Directions: Read through the records below and copy each line that uses the word "computer".

(Saved entries)
--- START ---

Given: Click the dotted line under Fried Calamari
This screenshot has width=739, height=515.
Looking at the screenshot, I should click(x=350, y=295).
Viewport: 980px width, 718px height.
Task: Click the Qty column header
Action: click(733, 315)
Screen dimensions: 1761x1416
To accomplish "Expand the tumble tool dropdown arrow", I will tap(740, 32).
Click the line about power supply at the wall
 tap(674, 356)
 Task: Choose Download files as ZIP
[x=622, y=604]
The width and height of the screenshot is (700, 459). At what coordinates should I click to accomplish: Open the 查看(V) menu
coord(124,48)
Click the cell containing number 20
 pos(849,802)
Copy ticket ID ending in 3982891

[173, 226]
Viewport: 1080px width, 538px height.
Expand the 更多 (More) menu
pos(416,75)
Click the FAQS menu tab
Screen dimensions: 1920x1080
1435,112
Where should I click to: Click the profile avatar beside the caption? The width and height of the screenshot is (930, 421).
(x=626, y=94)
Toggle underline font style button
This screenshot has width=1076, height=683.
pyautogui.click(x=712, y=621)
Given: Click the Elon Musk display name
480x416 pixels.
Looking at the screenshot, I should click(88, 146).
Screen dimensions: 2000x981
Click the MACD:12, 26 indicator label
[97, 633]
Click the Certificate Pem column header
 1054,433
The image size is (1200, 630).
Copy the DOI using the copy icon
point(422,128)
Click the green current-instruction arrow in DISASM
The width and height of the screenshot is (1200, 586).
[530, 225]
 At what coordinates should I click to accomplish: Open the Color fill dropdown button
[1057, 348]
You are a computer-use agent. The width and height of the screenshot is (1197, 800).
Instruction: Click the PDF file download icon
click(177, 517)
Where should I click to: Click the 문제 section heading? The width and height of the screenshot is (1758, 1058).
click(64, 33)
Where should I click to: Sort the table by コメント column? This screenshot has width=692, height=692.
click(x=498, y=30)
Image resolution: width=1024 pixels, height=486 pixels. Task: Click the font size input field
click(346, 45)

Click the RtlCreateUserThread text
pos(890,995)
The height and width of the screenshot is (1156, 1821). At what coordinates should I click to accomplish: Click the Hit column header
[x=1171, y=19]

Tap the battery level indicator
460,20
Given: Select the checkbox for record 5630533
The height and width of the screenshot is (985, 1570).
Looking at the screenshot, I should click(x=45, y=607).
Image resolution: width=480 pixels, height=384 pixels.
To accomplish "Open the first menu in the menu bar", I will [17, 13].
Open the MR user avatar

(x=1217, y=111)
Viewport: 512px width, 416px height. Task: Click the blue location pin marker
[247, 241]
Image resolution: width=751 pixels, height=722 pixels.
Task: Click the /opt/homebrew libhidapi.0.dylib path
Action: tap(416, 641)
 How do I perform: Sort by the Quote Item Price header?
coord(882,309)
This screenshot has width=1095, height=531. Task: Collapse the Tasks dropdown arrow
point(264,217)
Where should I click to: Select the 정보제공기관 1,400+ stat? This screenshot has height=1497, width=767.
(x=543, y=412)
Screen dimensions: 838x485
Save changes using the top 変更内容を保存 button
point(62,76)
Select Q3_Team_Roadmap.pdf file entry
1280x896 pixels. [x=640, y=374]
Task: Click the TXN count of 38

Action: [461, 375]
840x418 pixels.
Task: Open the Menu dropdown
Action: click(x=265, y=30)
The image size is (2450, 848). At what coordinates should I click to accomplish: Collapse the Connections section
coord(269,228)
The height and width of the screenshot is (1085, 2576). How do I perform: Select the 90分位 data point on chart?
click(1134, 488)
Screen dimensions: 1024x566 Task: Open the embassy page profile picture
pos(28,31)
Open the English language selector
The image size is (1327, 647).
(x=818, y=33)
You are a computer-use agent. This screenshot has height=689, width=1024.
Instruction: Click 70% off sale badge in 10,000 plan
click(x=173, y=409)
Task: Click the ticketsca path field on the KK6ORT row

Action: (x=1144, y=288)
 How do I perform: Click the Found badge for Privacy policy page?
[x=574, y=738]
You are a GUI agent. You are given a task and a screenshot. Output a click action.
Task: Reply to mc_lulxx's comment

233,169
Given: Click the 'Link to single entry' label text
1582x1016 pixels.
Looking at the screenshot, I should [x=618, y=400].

--- END ---

Solution for this task:
You are a computer-use agent. The width and height of the screenshot is (1197, 800).
You are a computer-use agent. This screenshot has height=689, width=1024.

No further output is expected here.